Definition and Usage
Use this command to insert one or more blank rows at a specific position in a Lark Sheets worksheet. You choose a reference row, then insert the new rows either above or below it. Indexing for the reference row starts at 1.
Parameter Values
IInput Parameters
Parameter Name | Description | Possible Values | Required | Options / Notes |
Lark Sheets | Target Lark Sheets object where rows will be inserted. | Lark Sheets object | Yes | Ensure the sheet is accessible and loaded; select the correct sheet tab if the object contains multiple sheets. |
Direction | Position of new rows relative to the reference row. | below, above | Yes | Choose ‘above’ to insert before the reference row; choose ‘below’ to insert after it. |
Reference row | The row index used as the insertion anchor (1-based). | Positive integer | Yes | Must be within existing row range; 1 refers to the first row. |
Row count | Number of blank rows to insert. | Positive integer | Yes | Large counts may shift data significantly; verify downstream references. |
Advanced Settings
No advanced settings available.
Error Handling
Parameter Name | Description |
Throw error & stop | When an error occurs, the action will stop execution. |
Retry command | The action retries the command if an error occurs. |
Ignore error & continue | The action ignores the error and continues workflow execution. |
Variables Produced
This action doesn't produce any variables.

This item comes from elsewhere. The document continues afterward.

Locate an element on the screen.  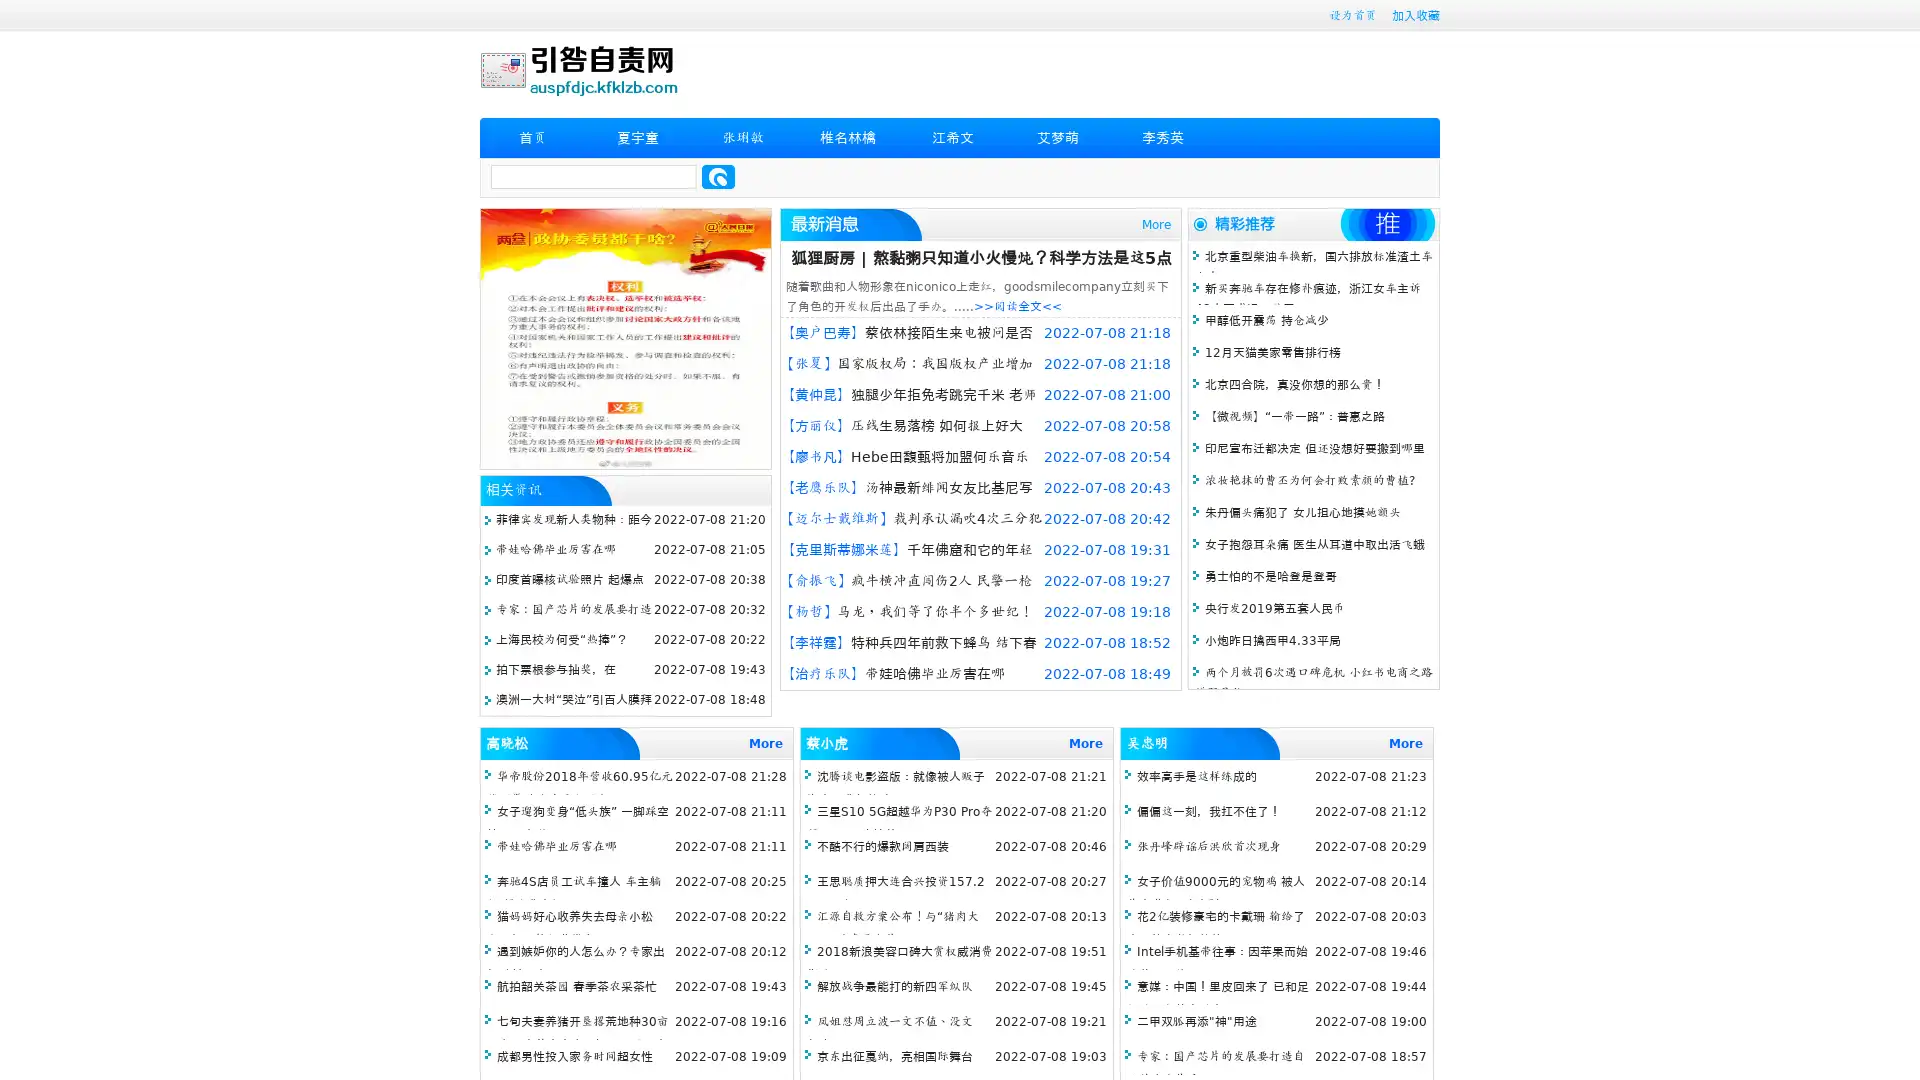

Using Variables in Conditions
You can pass dynamic values from earlier steps into this command’s fields. For example, you might compute the reference row or row count in a prior step and use those values here. If the UI marks fields with {x}, that indicates the field supports variables. Use variables to adapt insertion position and count at runtime based on data or logic from your workflow.
Notes
Ensure the Lark Sheets object is valid and points to the intended worksheet before insertion.
Reference row is 1-based; confirm the row exists to avoid errors.
Inserting rows shifts existing data down; review formulas, ranges, and downstream steps that depend on row positions.
Use conservative row counts when working with large sheets to minimize performance impact.
Combine with prior validation (e.g., checking last used row) to avoid inserting beyond sheet bounds.